* Begin Provided records *
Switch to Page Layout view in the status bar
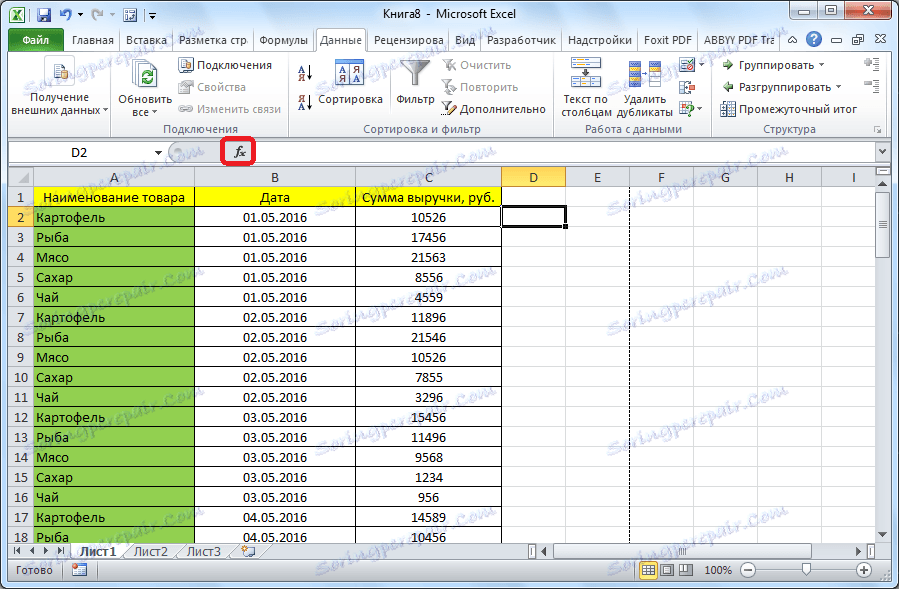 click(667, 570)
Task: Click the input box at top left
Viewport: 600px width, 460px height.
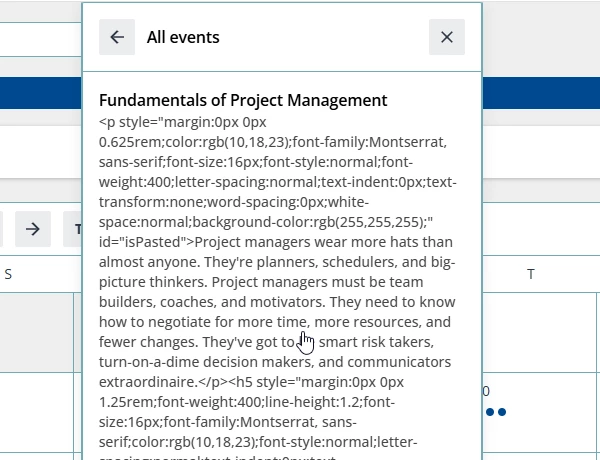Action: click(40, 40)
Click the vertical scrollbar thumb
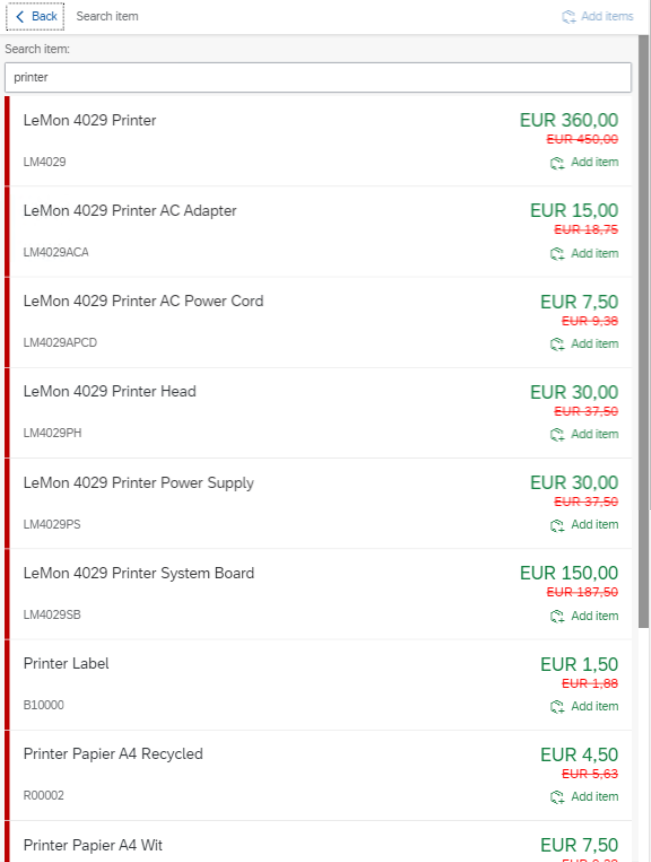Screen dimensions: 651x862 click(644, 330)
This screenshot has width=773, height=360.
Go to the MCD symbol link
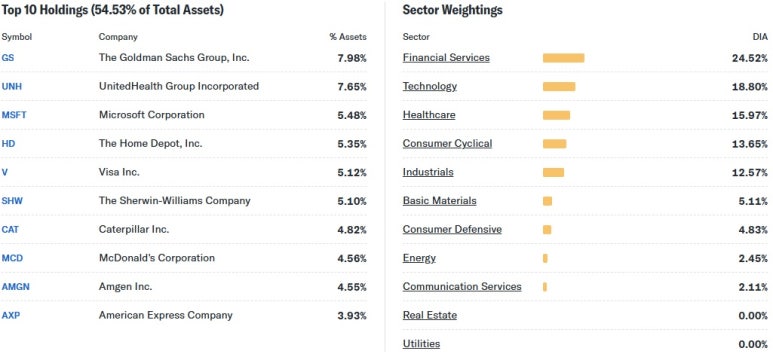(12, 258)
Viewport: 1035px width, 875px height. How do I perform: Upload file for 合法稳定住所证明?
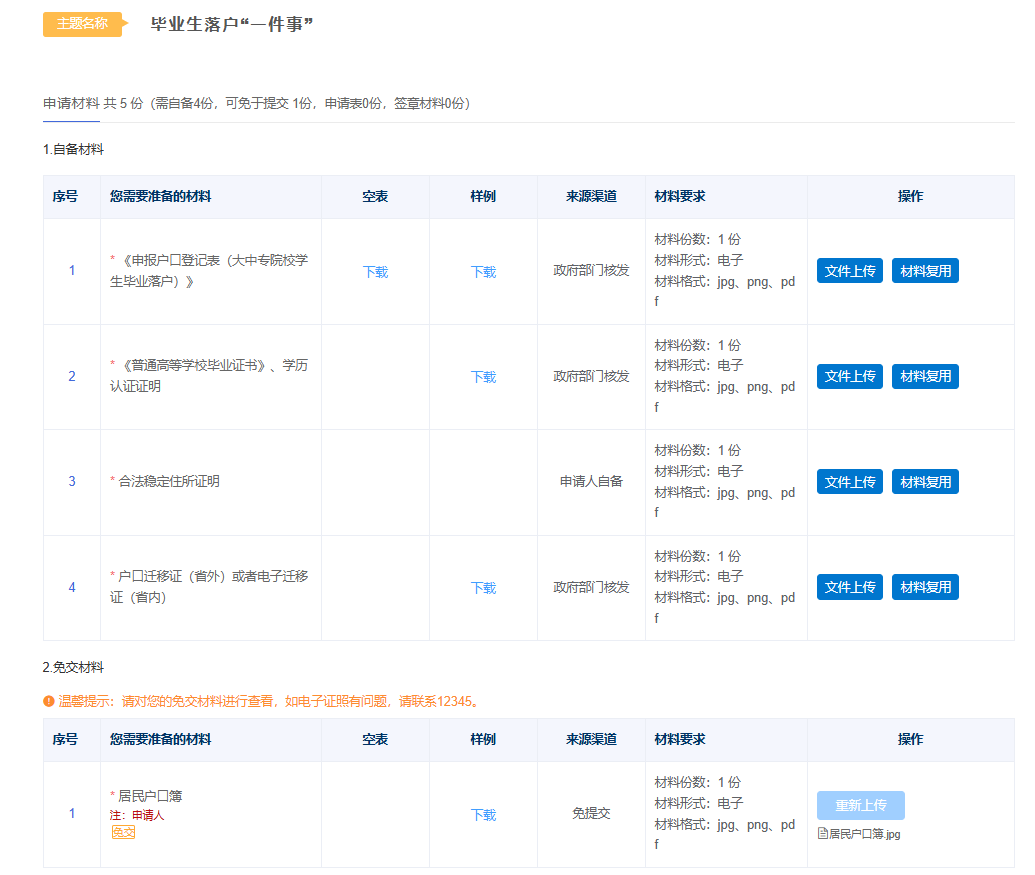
* End Provided records *
- What the task requires
Present each line of the data above as a numbered list, omitting blank lines and excluding the pictures.

- Completed task
1. Switch to Page Layout view in the status bar
2.  click(667, 570)
3. Task: Click the input box at top left
4. Viewport: 600px width, 460px height.
5. Action: click(40, 40)
6. Click the vertical scrollbar thumb
7. Screen dimensions: 651x862 click(644, 330)
8. This screenshot has width=773, height=360.
9. Go to the MCD symbol link
10. (12, 258)
11. Viewport: 1035px width, 875px height. How do I perform: Upload file for 合法稳定住所证明?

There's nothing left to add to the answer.